* [Exercise brief]: Because the lines must stay identical, write out the data without changing anything.

(Items from a data source)
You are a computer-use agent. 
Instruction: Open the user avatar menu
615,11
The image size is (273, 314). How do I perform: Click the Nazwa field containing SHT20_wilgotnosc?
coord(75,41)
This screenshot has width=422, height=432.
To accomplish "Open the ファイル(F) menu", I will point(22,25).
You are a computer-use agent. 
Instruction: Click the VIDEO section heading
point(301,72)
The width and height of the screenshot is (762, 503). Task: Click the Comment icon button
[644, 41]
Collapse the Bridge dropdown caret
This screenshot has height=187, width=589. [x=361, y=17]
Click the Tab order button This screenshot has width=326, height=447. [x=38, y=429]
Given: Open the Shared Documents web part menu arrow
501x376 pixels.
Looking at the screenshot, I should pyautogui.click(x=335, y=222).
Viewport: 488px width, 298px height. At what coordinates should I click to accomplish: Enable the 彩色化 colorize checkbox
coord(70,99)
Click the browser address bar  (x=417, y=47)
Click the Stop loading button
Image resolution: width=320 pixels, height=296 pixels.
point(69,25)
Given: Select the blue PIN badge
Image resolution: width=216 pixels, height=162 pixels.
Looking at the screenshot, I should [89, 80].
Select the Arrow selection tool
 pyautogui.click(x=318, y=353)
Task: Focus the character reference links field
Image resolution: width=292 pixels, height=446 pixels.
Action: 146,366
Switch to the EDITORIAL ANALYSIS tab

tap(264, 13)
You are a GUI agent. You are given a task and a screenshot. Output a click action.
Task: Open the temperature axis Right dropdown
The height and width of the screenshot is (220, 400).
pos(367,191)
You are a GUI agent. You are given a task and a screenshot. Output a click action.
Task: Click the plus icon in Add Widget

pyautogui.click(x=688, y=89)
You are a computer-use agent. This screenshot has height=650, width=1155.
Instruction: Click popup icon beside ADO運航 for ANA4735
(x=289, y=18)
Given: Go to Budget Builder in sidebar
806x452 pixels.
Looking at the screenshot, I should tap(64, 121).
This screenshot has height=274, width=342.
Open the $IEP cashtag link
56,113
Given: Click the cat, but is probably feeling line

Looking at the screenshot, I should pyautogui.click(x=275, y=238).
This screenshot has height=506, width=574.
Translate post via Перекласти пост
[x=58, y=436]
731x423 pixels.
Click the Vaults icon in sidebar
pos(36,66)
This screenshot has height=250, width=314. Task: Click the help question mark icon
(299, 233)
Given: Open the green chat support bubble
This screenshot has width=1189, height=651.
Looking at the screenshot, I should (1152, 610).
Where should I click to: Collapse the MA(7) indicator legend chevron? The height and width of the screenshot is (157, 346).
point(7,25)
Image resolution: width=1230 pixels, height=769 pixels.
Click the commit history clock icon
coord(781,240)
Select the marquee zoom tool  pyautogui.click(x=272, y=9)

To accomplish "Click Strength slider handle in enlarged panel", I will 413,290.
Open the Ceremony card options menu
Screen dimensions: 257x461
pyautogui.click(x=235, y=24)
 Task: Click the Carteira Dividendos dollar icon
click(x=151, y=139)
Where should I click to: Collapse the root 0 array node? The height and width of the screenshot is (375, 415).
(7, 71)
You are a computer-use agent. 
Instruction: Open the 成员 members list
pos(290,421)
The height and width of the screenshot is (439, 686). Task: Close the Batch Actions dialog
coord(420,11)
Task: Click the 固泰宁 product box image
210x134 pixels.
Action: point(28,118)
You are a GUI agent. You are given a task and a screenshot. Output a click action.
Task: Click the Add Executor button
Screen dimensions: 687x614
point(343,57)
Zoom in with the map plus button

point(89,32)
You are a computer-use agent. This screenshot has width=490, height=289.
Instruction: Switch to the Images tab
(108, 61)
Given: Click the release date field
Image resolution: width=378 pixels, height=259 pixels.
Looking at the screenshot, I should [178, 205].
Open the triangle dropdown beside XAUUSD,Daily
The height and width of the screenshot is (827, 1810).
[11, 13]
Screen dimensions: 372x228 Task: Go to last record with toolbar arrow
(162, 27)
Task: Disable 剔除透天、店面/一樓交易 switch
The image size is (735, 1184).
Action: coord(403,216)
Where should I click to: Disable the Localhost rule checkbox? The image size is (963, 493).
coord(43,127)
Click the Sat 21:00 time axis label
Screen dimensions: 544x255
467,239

* [Solution for this exercise]:
You are a computer-use agent. 
Instruction: Open the user avatar menu
615,11
The image size is (273, 314). How do I perform: Click the Nazwa field containing SHT20_wilgotnosc?
coord(75,41)
This screenshot has width=422, height=432.
To accomplish "Open the ファイル(F) menu", I will point(22,25).
You are a computer-use agent. 
Instruction: Click the VIDEO section heading
point(301,72)
The width and height of the screenshot is (762, 503). Task: Click the Comment icon button
[644, 41]
Collapse the Bridge dropdown caret
This screenshot has height=187, width=589. [x=361, y=17]
Click the Tab order button This screenshot has width=326, height=447. [x=38, y=429]
Given: Open the Shared Documents web part menu arrow
501x376 pixels.
Looking at the screenshot, I should pyautogui.click(x=335, y=222).
Viewport: 488px width, 298px height. At what coordinates should I click to accomplish: Enable the 彩色化 colorize checkbox
coord(70,99)
Click the browser address bar  (x=417, y=47)
Click the Stop loading button
Image resolution: width=320 pixels, height=296 pixels.
point(69,25)
Given: Select the blue PIN badge
Image resolution: width=216 pixels, height=162 pixels.
Looking at the screenshot, I should [89, 80].
Select the Arrow selection tool
 pyautogui.click(x=318, y=353)
Task: Focus the character reference links field
Image resolution: width=292 pixels, height=446 pixels.
Action: 146,366
Switch to the EDITORIAL ANALYSIS tab

tap(264, 13)
You are a GUI agent. You are given a task and a screenshot. Output a click action.
Task: Open the temperature axis Right dropdown
The height and width of the screenshot is (220, 400).
pos(367,191)
You are a GUI agent. You are given a task and a screenshot. Output a click action.
Task: Click the plus icon in Add Widget

pyautogui.click(x=688, y=89)
You are a computer-use agent. This screenshot has height=650, width=1155.
Instruction: Click popup icon beside ADO運航 for ANA4735
(x=289, y=18)
Given: Go to Budget Builder in sidebar
806x452 pixels.
Looking at the screenshot, I should tap(64, 121).
This screenshot has height=274, width=342.
Open the $IEP cashtag link
56,113
Given: Click the cat, but is probably feeling line

Looking at the screenshot, I should pyautogui.click(x=275, y=238).
This screenshot has height=506, width=574.
Translate post via Перекласти пост
[x=58, y=436]
731x423 pixels.
Click the Vaults icon in sidebar
pos(36,66)
This screenshot has height=250, width=314. Task: Click the help question mark icon
(299, 233)
Given: Open the green chat support bubble
This screenshot has width=1189, height=651.
Looking at the screenshot, I should (1152, 610).
Where should I click to: Collapse the MA(7) indicator legend chevron? The height and width of the screenshot is (157, 346).
point(7,25)
Image resolution: width=1230 pixels, height=769 pixels.
Click the commit history clock icon
coord(781,240)
Select the marquee zoom tool  pyautogui.click(x=272, y=9)

To accomplish "Click Strength slider handle in enlarged panel", I will 413,290.
Open the Ceremony card options menu
Screen dimensions: 257x461
pyautogui.click(x=235, y=24)
 Task: Click the Carteira Dividendos dollar icon
click(x=151, y=139)
Where should I click to: Collapse the root 0 array node? The height and width of the screenshot is (375, 415).
(7, 71)
You are a computer-use agent. 
Instruction: Open the 成员 members list
pos(290,421)
The height and width of the screenshot is (439, 686). Task: Close the Batch Actions dialog
coord(420,11)
Task: Click the 固泰宁 product box image
210x134 pixels.
Action: point(28,118)
You are a GUI agent. You are given a task and a screenshot. Output a click action.
Task: Click the Add Executor button
Screen dimensions: 687x614
point(343,57)
Zoom in with the map plus button

point(89,32)
You are a computer-use agent. This screenshot has width=490, height=289.
Instruction: Switch to the Images tab
(108, 61)
Given: Click the release date field
Image resolution: width=378 pixels, height=259 pixels.
Looking at the screenshot, I should [178, 205].
Open the triangle dropdown beside XAUUSD,Daily
The height and width of the screenshot is (827, 1810).
[11, 13]
Screen dimensions: 372x228 Task: Go to last record with toolbar arrow
(162, 27)
Task: Disable 剔除透天、店面/一樓交易 switch
The image size is (735, 1184).
Action: coord(403,216)
Where should I click to: Disable the Localhost rule checkbox? The image size is (963, 493).
coord(43,127)
Click the Sat 21:00 time axis label
Screen dimensions: 544x255
467,239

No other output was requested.